[<prev] [next>] [thread-next>] [day] [month] [year] [list]
Message-Id: <20110508.180753.241908549.davem@davemloft.net>
Date: Sun, 08 May 2011 18:07:53 -0700 (PDT)
From: David Miller <davem@...emloft.net>
To: netdev@...r.kernel.org
Subject: [PATCH 1/2] ipv4: Pass flow keys down into datagram packet
building engine.
This way ip_output.c no longer needs rt->rt_{src,dst}.
We already have these keys sitting, ready and waiting, on the stack or
in a socket structure.
Signed-off-by: David S. Miller <davem@...emloft.net>
---
include/net/ip.h | 8 +++--
net/ipv4/icmp.c | 74 ++++++++++++++++++++++++-------------------------
net/ipv4/ip_output.c | 39 +++++++++++++-------------
net/ipv4/raw.c | 59 +++++++++++++++++++--------------------
net/ipv4/udp.c | 4 +-
5 files changed, 91 insertions(+), 93 deletions(-)

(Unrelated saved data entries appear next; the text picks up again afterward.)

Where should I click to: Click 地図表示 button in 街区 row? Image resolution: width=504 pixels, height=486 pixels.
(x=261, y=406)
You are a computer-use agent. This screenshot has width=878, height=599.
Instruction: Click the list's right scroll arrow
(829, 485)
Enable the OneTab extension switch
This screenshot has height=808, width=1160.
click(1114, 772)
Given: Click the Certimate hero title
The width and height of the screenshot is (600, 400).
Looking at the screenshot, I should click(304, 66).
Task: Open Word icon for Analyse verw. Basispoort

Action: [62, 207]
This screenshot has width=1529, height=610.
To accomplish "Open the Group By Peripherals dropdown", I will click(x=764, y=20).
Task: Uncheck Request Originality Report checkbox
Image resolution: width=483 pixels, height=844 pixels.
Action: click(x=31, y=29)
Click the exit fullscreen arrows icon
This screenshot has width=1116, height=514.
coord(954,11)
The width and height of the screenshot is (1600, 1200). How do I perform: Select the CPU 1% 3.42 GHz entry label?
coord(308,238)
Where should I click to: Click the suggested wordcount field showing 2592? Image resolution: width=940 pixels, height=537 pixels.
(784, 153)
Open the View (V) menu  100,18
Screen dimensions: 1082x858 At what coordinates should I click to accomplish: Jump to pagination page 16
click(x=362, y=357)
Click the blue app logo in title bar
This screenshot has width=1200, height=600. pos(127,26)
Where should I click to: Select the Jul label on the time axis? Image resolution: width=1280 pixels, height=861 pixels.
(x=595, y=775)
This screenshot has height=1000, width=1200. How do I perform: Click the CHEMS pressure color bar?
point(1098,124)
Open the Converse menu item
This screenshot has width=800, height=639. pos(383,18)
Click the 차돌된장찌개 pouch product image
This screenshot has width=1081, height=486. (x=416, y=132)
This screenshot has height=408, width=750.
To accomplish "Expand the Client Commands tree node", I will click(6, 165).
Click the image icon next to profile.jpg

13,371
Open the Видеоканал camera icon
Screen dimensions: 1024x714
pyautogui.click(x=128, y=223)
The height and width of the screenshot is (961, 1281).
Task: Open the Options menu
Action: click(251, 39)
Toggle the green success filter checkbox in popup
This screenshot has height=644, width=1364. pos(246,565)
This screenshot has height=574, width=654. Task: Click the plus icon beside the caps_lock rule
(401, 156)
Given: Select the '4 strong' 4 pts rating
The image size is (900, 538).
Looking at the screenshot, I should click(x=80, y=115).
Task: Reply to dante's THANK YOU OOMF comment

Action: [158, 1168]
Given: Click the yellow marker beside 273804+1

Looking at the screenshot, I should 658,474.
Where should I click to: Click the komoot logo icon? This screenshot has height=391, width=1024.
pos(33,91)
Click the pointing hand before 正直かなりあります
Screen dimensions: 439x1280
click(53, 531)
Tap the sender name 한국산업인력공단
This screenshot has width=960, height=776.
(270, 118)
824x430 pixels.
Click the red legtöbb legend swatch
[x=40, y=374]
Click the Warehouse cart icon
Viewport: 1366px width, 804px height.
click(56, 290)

diff --git a/include/net/ip.h b/include/net/ip.h
index acf8b78..a425379 100644
--- a/include/net/ip.h
+++ b/include/net/ip.h
@@ -117,12 +117,14 @@ extern int ip_generic_getfrag(void *from, char *to, int offset, int len, int od
extern ssize_t ip_append_page(struct sock *sk, struct page *page,
int offset, size_t size, int flags);
extern struct sk_buff *__ip_make_skb(struct sock *sk,
+ struct flowi4 *fl4,
struct sk_buff_head *queue,
struct inet_cork *cork);
extern int ip_send_skb(struct sk_buff *skb);
-extern int ip_push_pending_frames(struct sock *sk);
+extern int ip_push_pending_frames(struct sock *sk, struct flowi4 *fl4);
extern void ip_flush_pending_frames(struct sock *sk);
extern struct sk_buff *ip_make_skb(struct sock *sk,
+ struct flowi4 *fl4,
int getfrag(void *from, char *to, int offset, int len,
int odd, struct sk_buff *skb),
void *from, int length, int transhdrlen,
@@ -130,9 +132,9 @@ extern struct sk_buff *ip_make_skb(struct sock *sk,
struct rtable **rtp,
unsigned int flags);
-static inline struct sk_buff *ip_finish_skb(struct sock *sk)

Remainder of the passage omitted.